Nina Bernstein has an article in The New York Times about Haitian immigration, legal and otherwise:
More than three dozen Haitian earthquake survivors were released from Florida immigration jails on Thursday after more than two months in the custody of Immigration and Customs Enforcement. Many had lost relatives in the 12 January earthquake; some had been pulled from the rubble themselves. In the chaotic days and aftershocks that followed, many had been seeking security, food, or treatment at the Port-au-Prince airport when they were waved onto military transports or other planes by United States Marines, only to be detained for lack of visas when they landed.
Lawyers at the Florida Immigrant Advocacy Center, who had urged their release for weeks, were jubilant as they waited with relatives outside the Broward County Transitional Center, a privately operated jail in Pompano Beach, for the last ones to walk out. Immigration officials said forty Haitian survivors would be released on orders of supervision by nightfall. This came on the day that The New York Times reported that at least thirty earthquake survivors were being detained.
By February, nearly all had been ordered deported, but deportations have been indefinitely suspended since the earthquake. Advocates said their continued detention was traumatic and legally unjustified. Allison Kent, a lawyer with the center, said two young women remained in jail, including one originally flown to the United States for hospital care, because they were still in deportation proceedings. A Creole-speaking therapist was to visit them Friday, she said.
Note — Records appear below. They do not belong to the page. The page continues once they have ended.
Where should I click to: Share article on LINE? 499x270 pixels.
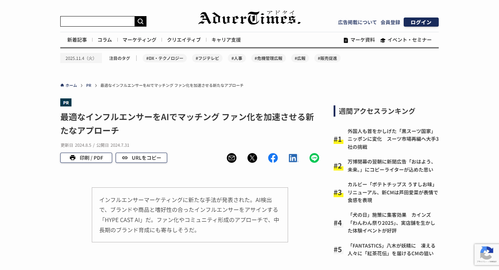pos(314,158)
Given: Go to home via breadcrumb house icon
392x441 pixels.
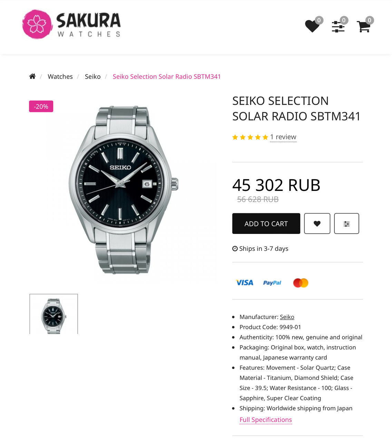Looking at the screenshot, I should 32,76.
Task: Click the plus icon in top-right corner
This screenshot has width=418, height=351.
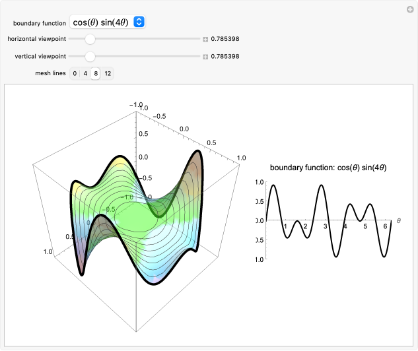Action: coord(409,9)
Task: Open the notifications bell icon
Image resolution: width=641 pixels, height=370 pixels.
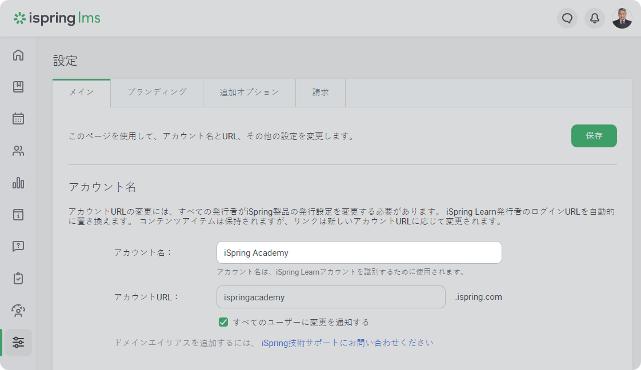Action: [x=594, y=18]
Lawyers said the federal government was now reversing a practice adopted after the earthquake, to hold Haitians for at least ninety days after a deportation order before considering them for supervised release. Those released can be returned to Haiti when deportations resume.
Among the first to be freed was Jackson Ulysse, 20, whose request for release described how sounds in the jail made him fear another earthquake and panic that he would not be able to get out. He had been trapped when his family’s apartment building collapsed in the quake, in which many relatives died. He and his brother, Reagan Ulysse, 25, had been detained together until 11 March, when Reagan was abruptly transferred to a distant immigration jail, leaving Jackson not knowing where he was. But by Thursday evening a family friend had picked up Jackson and was driving him to pick up Reagan from the lobby of the Krome Detention Center in Miami.
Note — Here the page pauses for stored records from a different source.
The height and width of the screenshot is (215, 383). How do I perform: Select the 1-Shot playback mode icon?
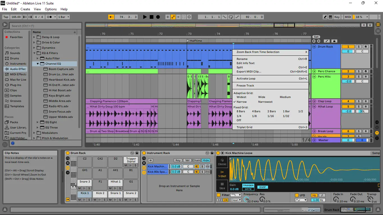(222, 174)
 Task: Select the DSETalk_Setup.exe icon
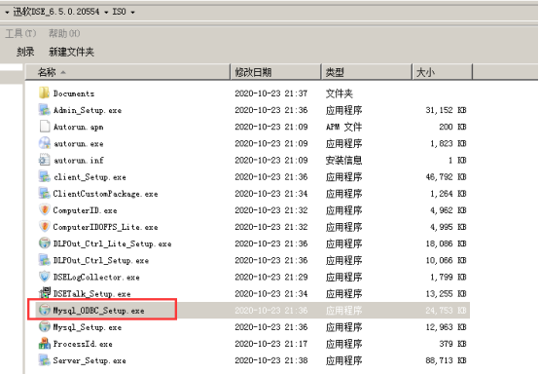44,293
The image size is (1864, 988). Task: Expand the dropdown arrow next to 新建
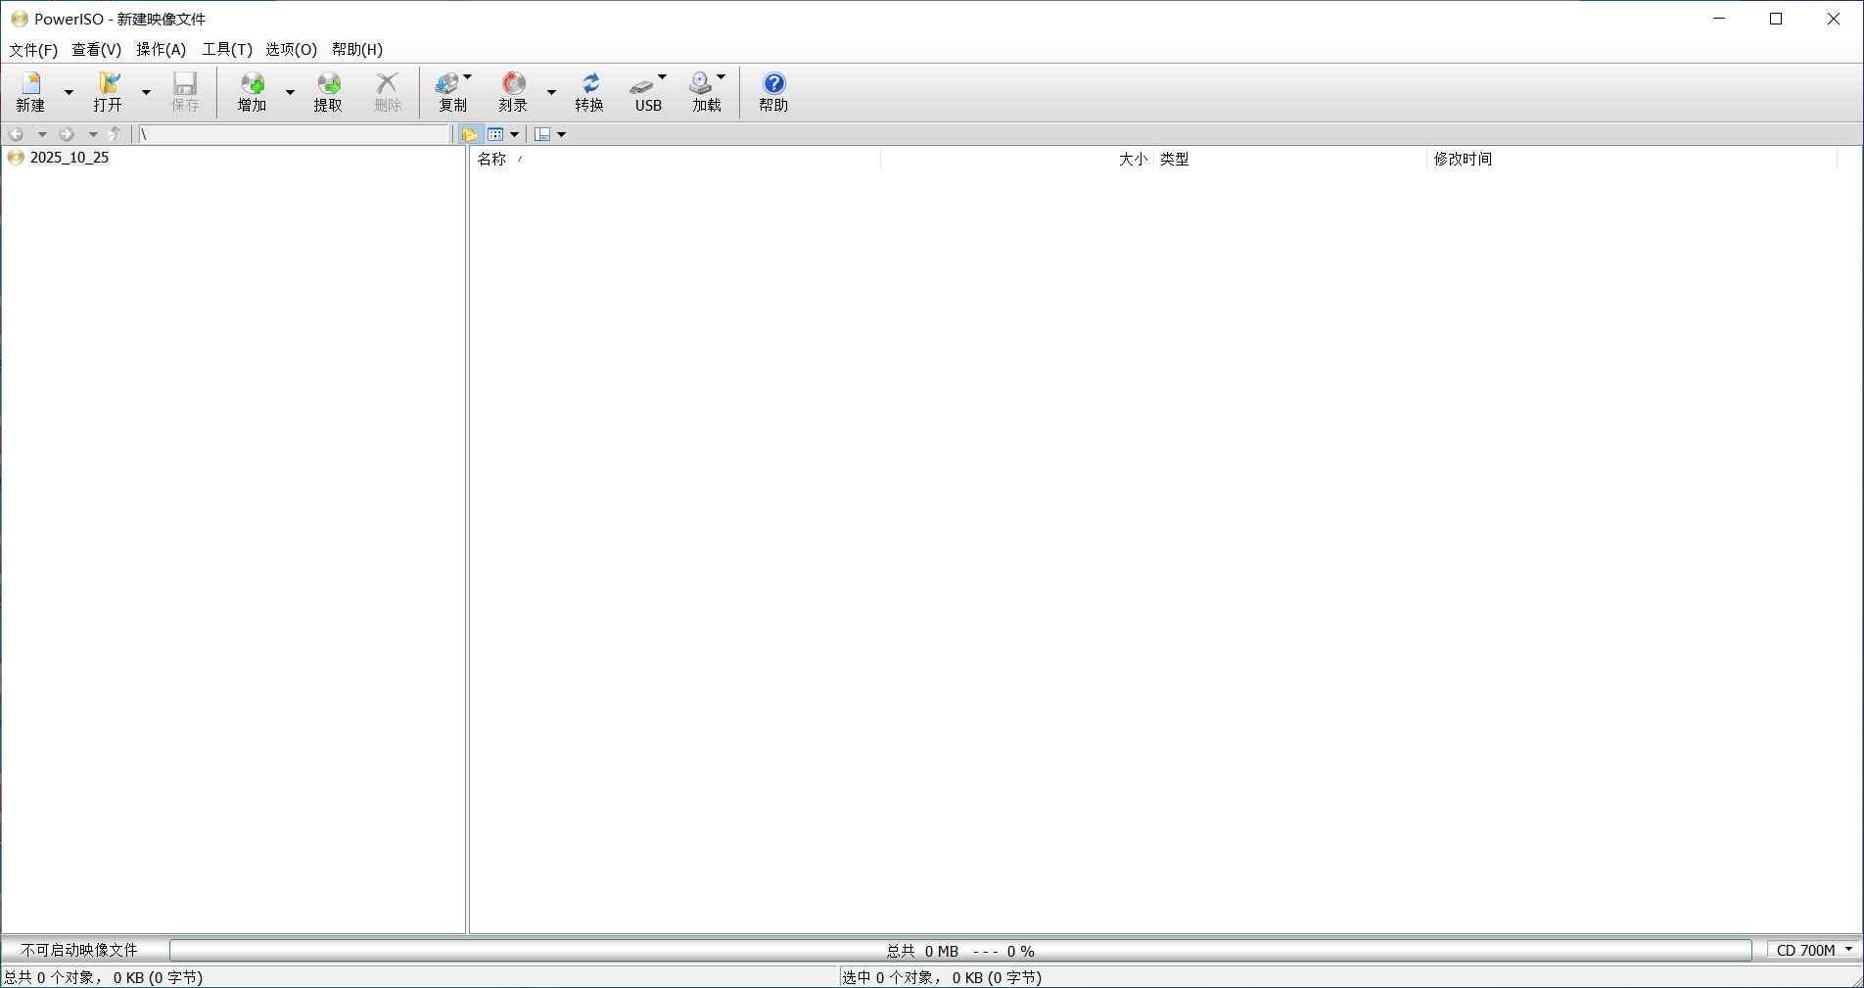pos(69,92)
“That’s what I want: to see my brother, to see that they let him go, I want to hug him,” Jackson said in French in a telephone interview. “I’m very happy, and I’m going to church to thank God.”
The brothers’ uncle, Virgile Ulysse, 69, a United States citizen who will take them in to his home in Norwalk, Connecticut, was also full of gratitude. (That's him in the photo.) “Thank the United States for Jackson and Reagan’s release,” he said in a telephone message.